Dylan Ferrandis is accustomed to running what is, in essence, two Supercross seasons per year.
With the 250 class of the Monster Energy Supercross Series broken into East and West divisions, there are long breaks in the action as the schedule crisscrosses the continent. But there is no denying the fact that 2020 will be unique with a spring and fall schedule to determine the title.
After sitting through a four-week break, Ferrandis was preparing to return to action. He took a few weeks to relax and recover and had just climbed back on his bike to train for the final four races that would complete his championship run.
“When you sign up for the season, you know that you have these breaks,” Ferrandis told NBCSports.com. “In my mind it was just normal. … I was just feeling good and ready to go for the second half of the season when we had to stop it. … At this time, when the situation started to be crazy, I was ready.”

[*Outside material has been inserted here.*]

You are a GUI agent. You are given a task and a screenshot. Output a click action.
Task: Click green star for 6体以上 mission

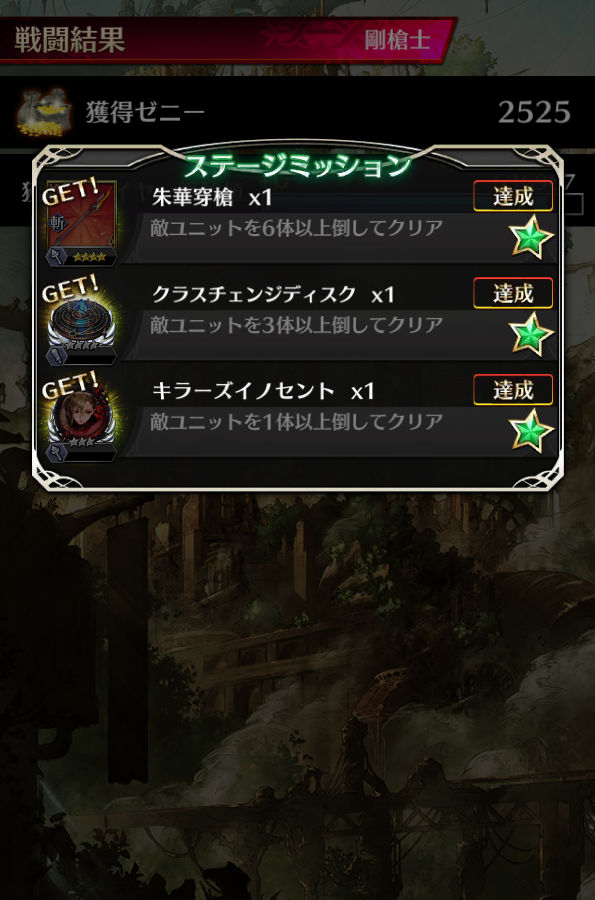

But then dominoes began to fall.
Round 10 at Daytona was in the books, and Supercross prepared to head for Indianapolis in what was to be the fifth consecutive 250 East race. In two weeks, Ferrandis would be able to pick up where he left off. He had the points lead and a ton of momentum from five first- or second-place finishes in the six races run in 250 West competition.

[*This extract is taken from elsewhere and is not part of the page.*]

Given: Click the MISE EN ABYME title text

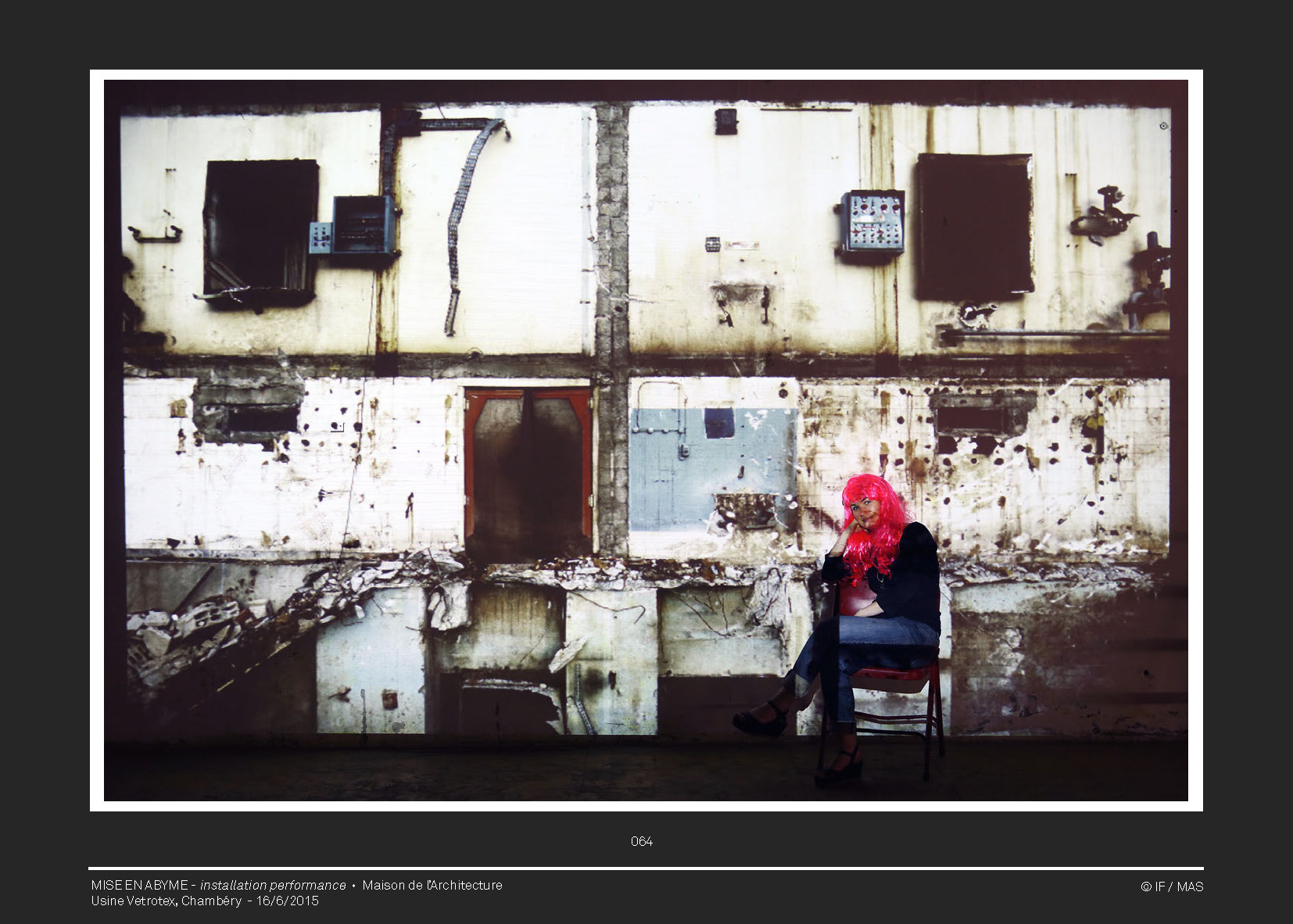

The next West race was supposed to be in Seattle, which at the time was the epicenter of the COVID-19 pandemic. That race was canceled.
Typically, there is a well-established rhythm to the Supercross and Motocross seasons.
With its built-in breaks, the indoor series allows riders to surge, recover and then surge again. Then they brace for a long, grueling outdoor season.
“The week (after Daytona) was a training week; I pushed really hard,” Ferrandis said. “(It was) two weeks before I was due to race. I started to get back to normal and then we had to stop everything.
“It was a little bit weird. For me, as an athlete, those first few weeks (of the break) were difficult because I was ready for the second part of the season. Ready to race again and then there was no race. I did all of this work for the six weeks for nothing and it was difficult to accept that. Now, we all know the situation and that it’s the best for everyone.”
Supercross requires intense concentration and precise movements. And while strength is certainly not of secondary concern indoors, the toll on the body is much less than what is exacted on longer and steeper outdoor tracks.
By the time the combined seasons are over, in late August or early September, a rider is spent both mentally and physically.
Ferrandis was consistent and strong in the outdoor season last year.
In 12 rounds, he never finished worse than fourth. He won his first overall MX at RedBud halfway through the season and went on to score three more wins in the last five weeks.
The late-season charge was not quite enough to overtake Adam Cianciarulo for the top spot, but after dramatically beating that same rider in Supercross in the final race of the season, second in the outdoor championship completed a solid year.
And then he was done.
He could let his battered body rest.
This year, Ferrandis and the rest of the riders will have to head back indoors and reestablish their concentration.
“You have to ride the outdoor and then right afterward we’ll be back in Supercross,” Ferrandis said. “I think it will be difficult because outdoor and Supercross are two different sports, they’re different riding styles and a different approach. Physically they are also really different. We have to stay in good shape all summer and be injury-free. … I think we will not have a lot of time to get prepared.
“Most of the time we are pretty sore and tired (after motocross). That’s why it’s going to be really important to stay healthy all summer and in good shape, because as soon as outdoors will be finished, we will have maybe one or two weeks to get ready for the Supercross tour. It’s a really short time to get ready. It’s going to be really, really interesting and the rider will make the best of the summer.”
No matter what happens in the outdoor season, as long as he is healthy at its completion, Ferrandis will return to Supercross in an enviable position.
The season started with everyone tied at zero. Ferrandis will return to action with a seven-point advantage over Justin Cooper.
Better still, Ferrandis has finished ahead of Cooper nearly every week. Ferrandis gave up the majority of his points at St. Louis with one bad run and a 12th-place finish.
Ferrandis knows that he needs to avoid that same kind of catastrophic race. If he does not make mistakes, he has the bike and team that will allow him to remain in the lead.
“It’s difficult when you start to think about points or championships,” Ferrandis said. “For me, the best is to always give it everything that you have. … Most of the time the wins come when you are trying to stay in position. I think when the championship will be back, we will keep the same momentum that we had in the first six rounds. (I need to ) Stay aggressive and try for the wins.”